1.4 SD 大鼠局灶性脑缺血模型(MCAO)的制备 大鼠局灶性脑缺血模型［4］(middle cerbral artery occlusion，MCAO)手术前12 小时禁食不禁水。选用标准大鼠麻醉剂量，以10%水合氯醛3ml/kg，经腹腔麻醉，仰卧固定于手术台上，颈部正中切开皮肤及浅筋膜，钝性分离胸锁乳突肌与胸骨舌骨肌，暴露左侧颈总动脉(CCA)和迷走神经，颈外动脉(ECA)，颈内动脉(ICA)，ICA 的颅外分支——翼腭动脉，在近心端结扎CCA，在颈总动脉分叉处结扎ECA，结扎翼腭动脉。将ICA 远心端用动脉夹夹闭，距颈总动脉分叉处近心端0.5cm 处将颈总动脉剪一小口，插入备好的碳素鱼线，去除动脉夹，沿着ICA 轻轻向前推进，注意不要误入翼腭动脉，当到达指定长度(18mm 左右)时结扎ICA 并固定鱼线。假手术组动物，除手术过程中不插入线栓以外，其他过程相同。以青霉素局部消毒后缝合皮肤。术后保持环境温度在25～30℃左右。尤其要注意动物头部的保温。模型成功的标志是大鼠即刻出现右侧Horner 征。

1.5 化学比色法测定脑组织匀浆中MDA 含量 MCAO术后，在固定时间点分别将大鼠各以10%水合氯醛经灌胃深度麻醉后置于解剖台上，断头，冰盘上经枕骨大孔开颅取出脑组织，用冷生理盐水冲洗除去血液，滤纸拭干，切取左侧大脑顶叶皮质约100mg，经电子天平称重后放入匀浆器中，按W/V=1/9 的比例加入预冷的生理盐水冰浴下匀浆，制备10%的脑组织匀浆，3500r/min 低温离心，15 分钟，取上清液，冰箱-20℃保存备用，严格按MDA 试剂盒(硫代巴比妥法)检测脑组织MDA 含量。

2.结果

阿托伐他汀对局灶性脑缺血大鼠脑组织匀浆MDA 含量的影响:与假手术组相比，单纯缺血组大鼠脑组织匀浆MDA含量升高(P ＜0.05);与单纯缺血组相比，阿托伐他汀大鼠脑组织匀浆MDA 含量降低(P ＜0.05)。结果见表1。

表1 阿托伐他汀对局灶性脑缺血大鼠缺血侧脑组织匀浆MDA 含量的影响(nmol/mgprot，x，n=6)

3.讨论

细胞内的钙超载和氧自由基损伤在缺血性脑损伤发病机理中占有重要地位［5］。在脑缺血时，细胞膜去极化，激活电压依赖性的钙通道(VDCCs)，大量Ca2+内流，胞浆Ca2+浓度异常升高，细胞内Ca2+超载通过三个方面引起自由基的大量产生，即磷脂酶途径［6］、黄嘌呤氧化酶途径［7］和一氧化氮合酶途径［8］，使血清自由基产物MDA 含量增加［9］。

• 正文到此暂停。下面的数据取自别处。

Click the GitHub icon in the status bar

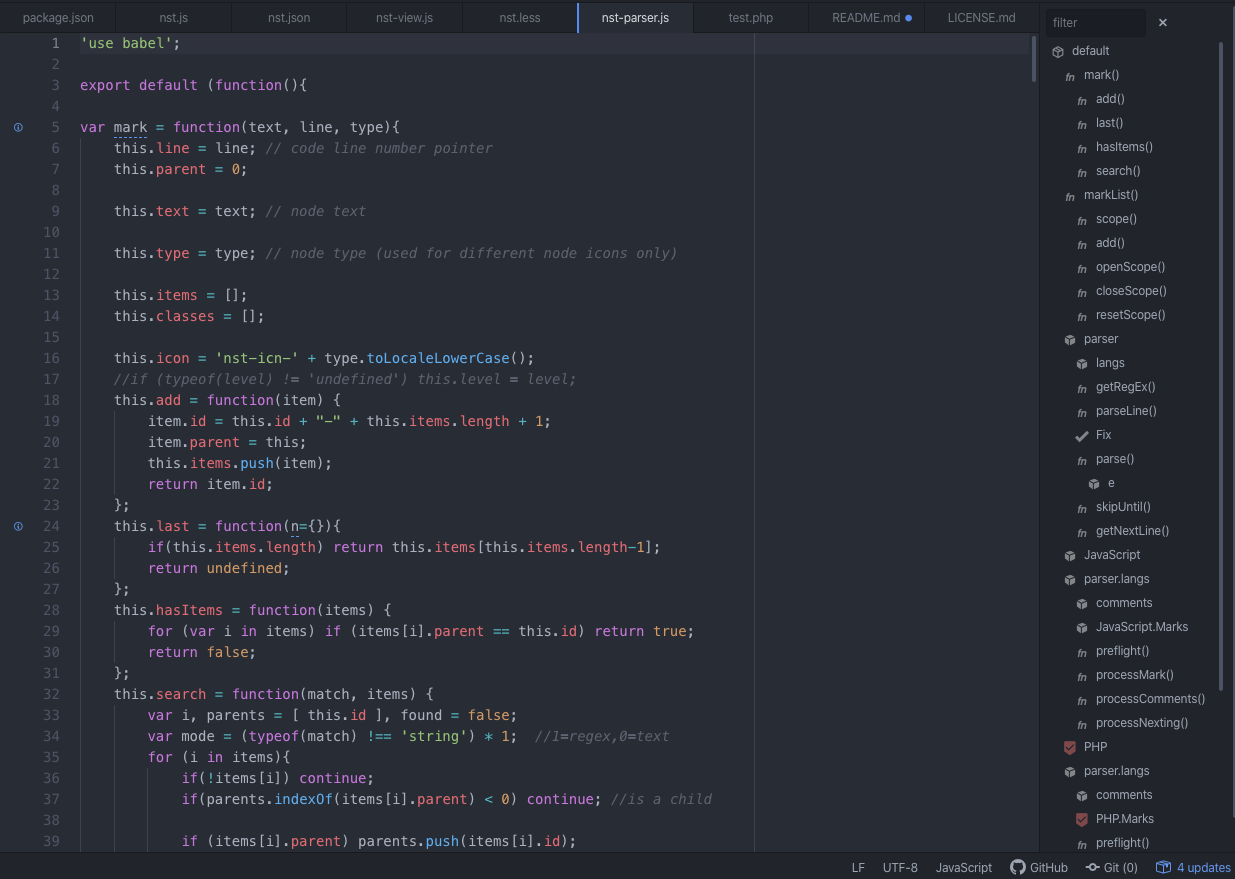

本研究观察了阿托伐他汀对局灶性脑缺血24 小时大鼠脑组织MDA 含量的影响。结果显示:与假手术组比较，单纯缺血组大鼠脑组织MDA 含量升高(P ＜0.05)，与单纯缺血组相比，阿托伐他汀各组大鼠脑组织匀浆MDA 含量降低(P ＜0.05)。表明阿托伐他汀能改善神经缺损症状，对脑缺血大鼠具有神经保护作用，其机制可能与降低大鼠脑组织MDA 含量，减轻脑缺血时氧自由基的毒性有关。

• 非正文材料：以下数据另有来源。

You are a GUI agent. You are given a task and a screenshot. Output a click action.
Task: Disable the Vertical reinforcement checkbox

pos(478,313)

本实验从阿托伐他汀通过降低氧自由基损伤的角度研究阿托伐他汀的神经保护作用，为临床应用阿托伐他汀提供了新的理论依据。

1 Zador Z，Benyo Z，Lacza Z，et al.Neuroprotection in brain ischemiadoubts and hopes［J］.Ideggyogy Sz，2012，57(3 -4):81 -93.

2 Fagan S C，Hess D C，Machado L S，et al.Tactics for vascular protection after acute ischemic stroke［J］.Pharmacotherapy，2013，25 (3):387 -395.

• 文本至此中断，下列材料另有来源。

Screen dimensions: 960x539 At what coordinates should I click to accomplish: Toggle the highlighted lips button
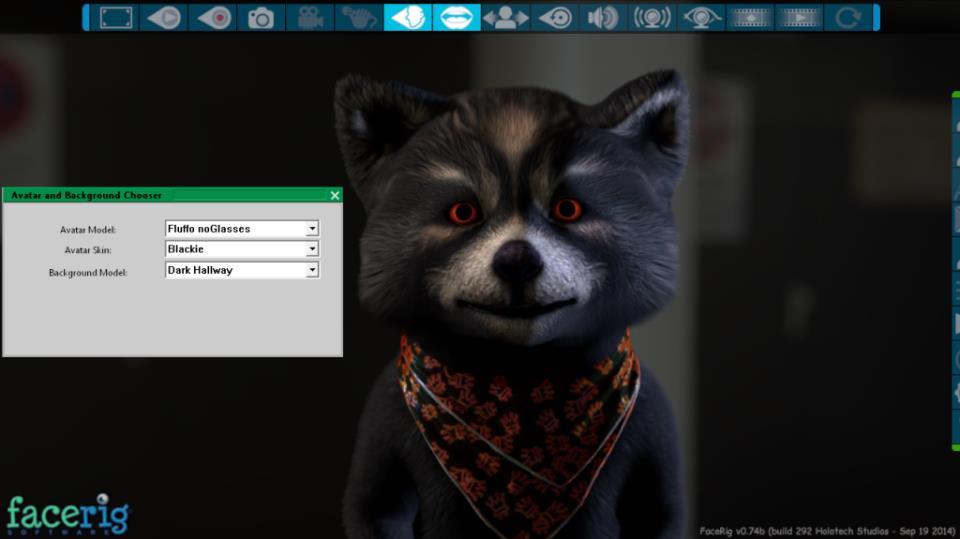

3 张敬伟.NO，SOD 与缺血性脑血管病的关系［J］.中国误诊学杂志，2010，5(5):9001.

4 陈佳俊，石岩殊，韩雪梅，等.线拴法大鼠局灶性脑缺血模型(PMCAO)的实验研究［J］.吉林医学，2004，25(10):16 -17.

5 Longa EZ，Weinstein PR，Carlson S，et al.Reversible middle cerebral artery occlusion without craniectomy in rats［J］.Stroke，1989，20(1):84 -91.

6 Sevanian A，Muakkassah-Kelly SF，Montestruque S.The influence of phospholipase A2 and glutathione peroxidase on the elimination of membrane lipid peroxides［J］.Arch Biochem Biophys，2012，223:441 -452.

7 McCord JM，Roy RS，Schaffer SW.Free radicals and myocardial ischemia.The role of xanthine oxidase［J］.Adv Myocardiol，2011，5:183 -189.

8 Dawson TM，Dawson VL，Snyder SH.A novel neuronal messenger molecule in brain:the free radical，nitric oxide［J］.Ann Neurol，2012，32:297 -311.

9 Robert HJr.Amyotrophic lateral sclerosis-A new role for old drugs.N Engl［J］.Med，2013，352(13):1376.